Answer these questions from the blog post on soul mates below:
1. About how long had the writer's two friends been dating?
2. Under the old model of relationships, what was the man expected to do?
3. What role does the post say our closest soul group members play in helping us learn?

╭─ SUPPLIED PASSAGE

Monday, May 28, 2012

Being with your Soul Mate

The last blog talked about soul groups and how we're like actors and actresses on a stage traveling in time with the same troupe of souls choosing a variety of roles and lessons for learning and growth.  So how does this fit with the soul mate concept and can you actually be with a soul mate in a lifetime?

Whenever I think of soul mates I think of two friends of mine who have been dating for around ten years.  When spending time with them, one of them said to me, "I want to find my soul mate--the one who is easy and accommodating and everything goes smoothly with them."  Then they both burst into laughter.  They knew they were each others biggest teachers.  They were learning all of the lessons they chose to learn with each other and sometimes this wasn't easy.  What kept them together was their strong soul connection and love and the ability to work through whatever came up.  They worked on their individual issues with a village of practitioners plus they talked through whatever came up for them.  They also accepted each others weaknesses despite bouts of irritation with each other.

We're now at a time in history where being in relationship, especially marriage, has changed considerably. Especially our expectations.  The old model was mostly built on a business premise:  The man was to be financially stable and support his family (including his wife) and the woman was to be attractive, have children and keep a good home. This was the criteria for being in a relationship.  Once married, you stayed married even if the marriage was abusive or didn't actually fit the model since now it was too late. You just had to make due.

Now everyone wants to be with their best friend and lover--their soul mate. What does this really mean?  There's uncertainty about whether to maintain these old roles which creates confusion.  Some women still want the financially stable man who will protect them and take care of them; some men still want the beautiful wife who will be solely responsible for taking care of them, the children and the home.  Some women want a financially strong, protective man in theory but don't want to lose their freedom or feel controlled by them.  Some men want the beautiful, domestic women in theory but are bored with actually living with this type of woman.  Others are less sure about what they want.

What do we really want in an intimate relationship?  I think we're all trying to figure this out as we go thus the high divorce rate and number of people who never marry at all.  Our closest soul group members are helping us learn these lessons by being the karmic glue so we feel stuck with the learning until its learned.  Once we've learned with this person, we may move into a new stage with them or move on to another soul group member to learn the next leg of the lesson.  We've all picked a different script for learning in what this new relationship model is for humanity.

As each of us learn and grow into what it means to really unconditionally love another human being and what it means to accept that person while still honoring our own needs, we begin creating a new collective model since we're all interconnected.  What is learned by one person or one soul group team is energetically picked up on by other individuals and soul groups.  We're all helping each other come up with this new model.

╰─
╭─ COLLECTED MATERIAL

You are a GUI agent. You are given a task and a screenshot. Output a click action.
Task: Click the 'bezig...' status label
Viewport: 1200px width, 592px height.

╰─

- [SOLVED PROBLEM]:
1. Around ten years.
2. Be financially stable and support his family, including his wife.
3. They act as the karmic glue, so we feel stuck with the learning until it is learned.